= Records provided =
== Segment start ==
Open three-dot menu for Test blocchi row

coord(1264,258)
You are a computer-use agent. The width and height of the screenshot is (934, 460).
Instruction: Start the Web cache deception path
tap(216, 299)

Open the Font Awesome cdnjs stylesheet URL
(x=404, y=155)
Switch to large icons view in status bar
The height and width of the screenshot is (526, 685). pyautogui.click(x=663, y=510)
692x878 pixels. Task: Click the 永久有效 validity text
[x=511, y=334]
== Segment end ==
== Segment start ==
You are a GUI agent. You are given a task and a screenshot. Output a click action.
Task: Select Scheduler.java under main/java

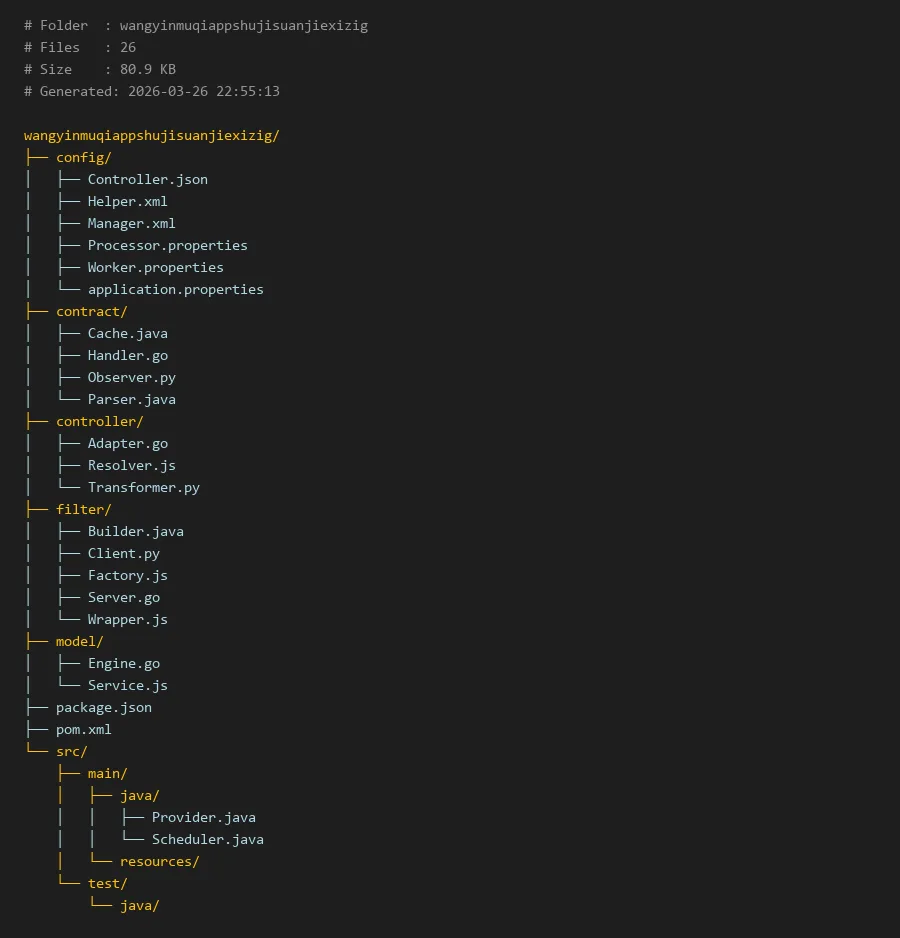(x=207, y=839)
== Segment end ==
== Segment start ==
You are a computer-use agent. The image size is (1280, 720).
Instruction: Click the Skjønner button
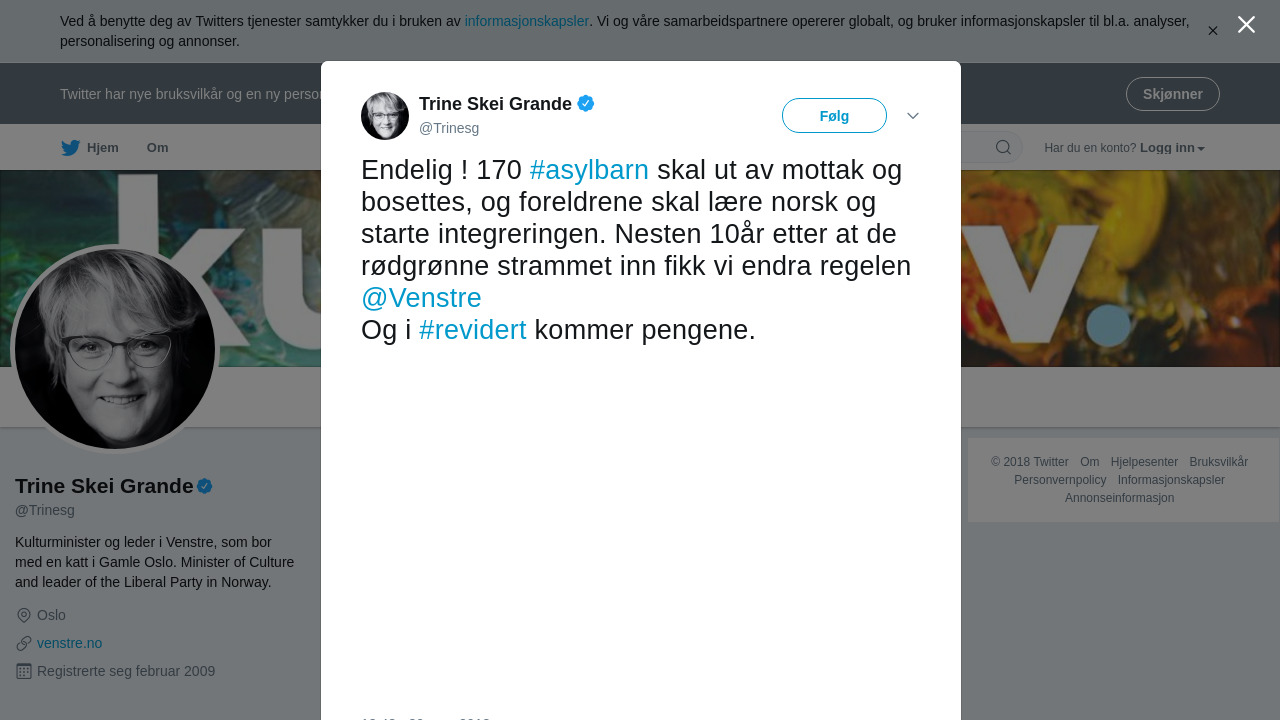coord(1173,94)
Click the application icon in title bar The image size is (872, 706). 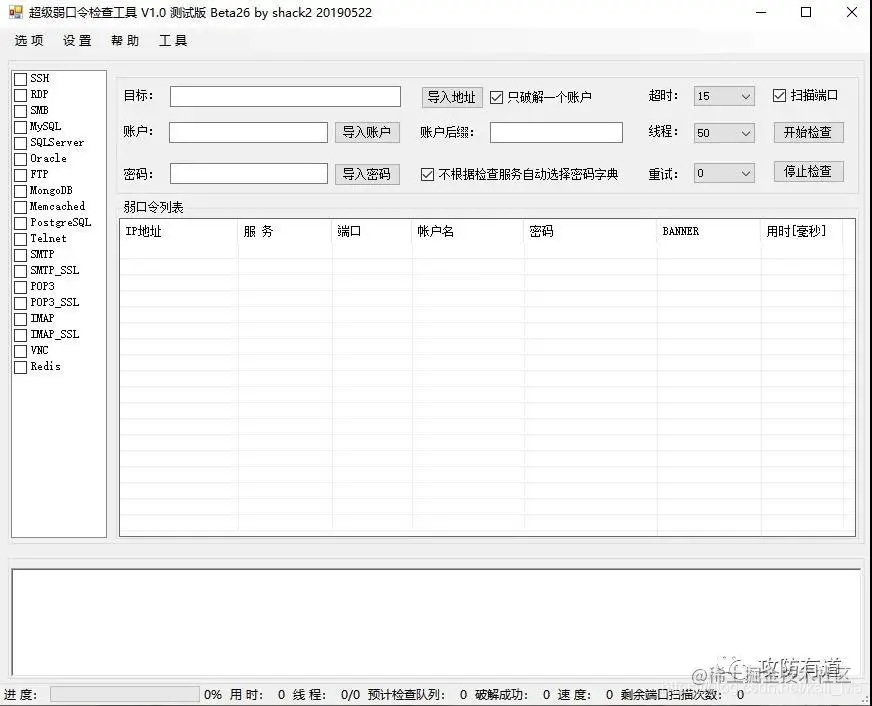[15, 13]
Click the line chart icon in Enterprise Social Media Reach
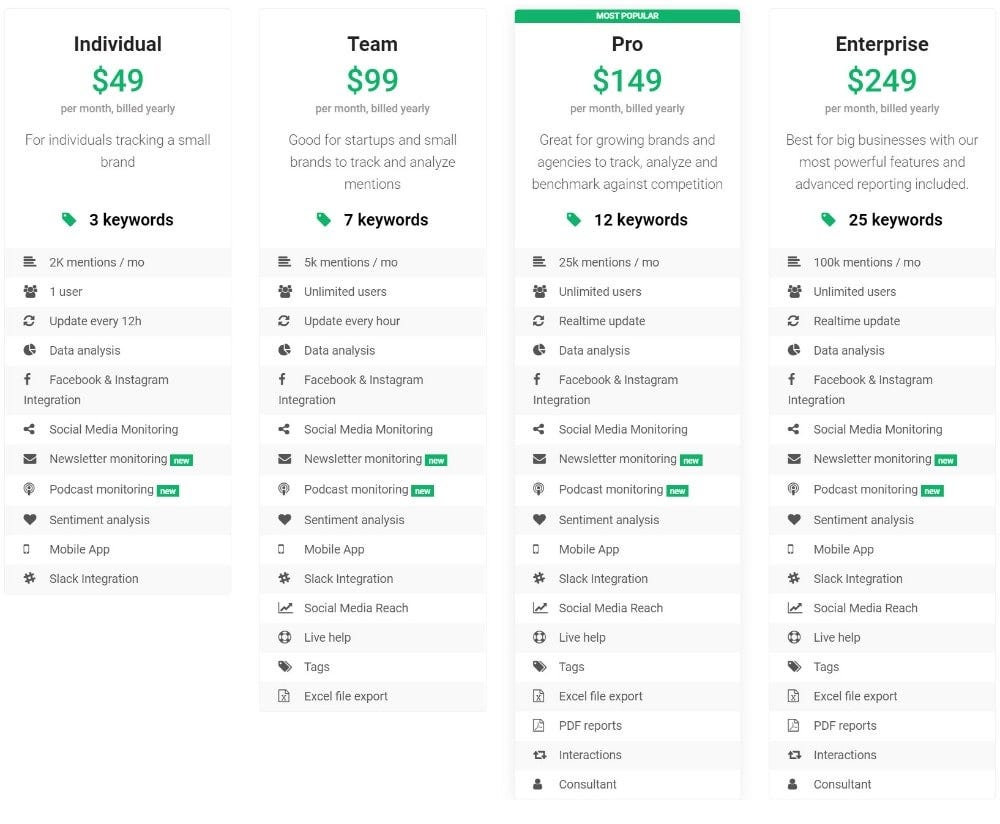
== Segment end ==
= Task goal =
Within the listing above, tally the lines where the word "agent" occurs and write only the total.

= Solution =
3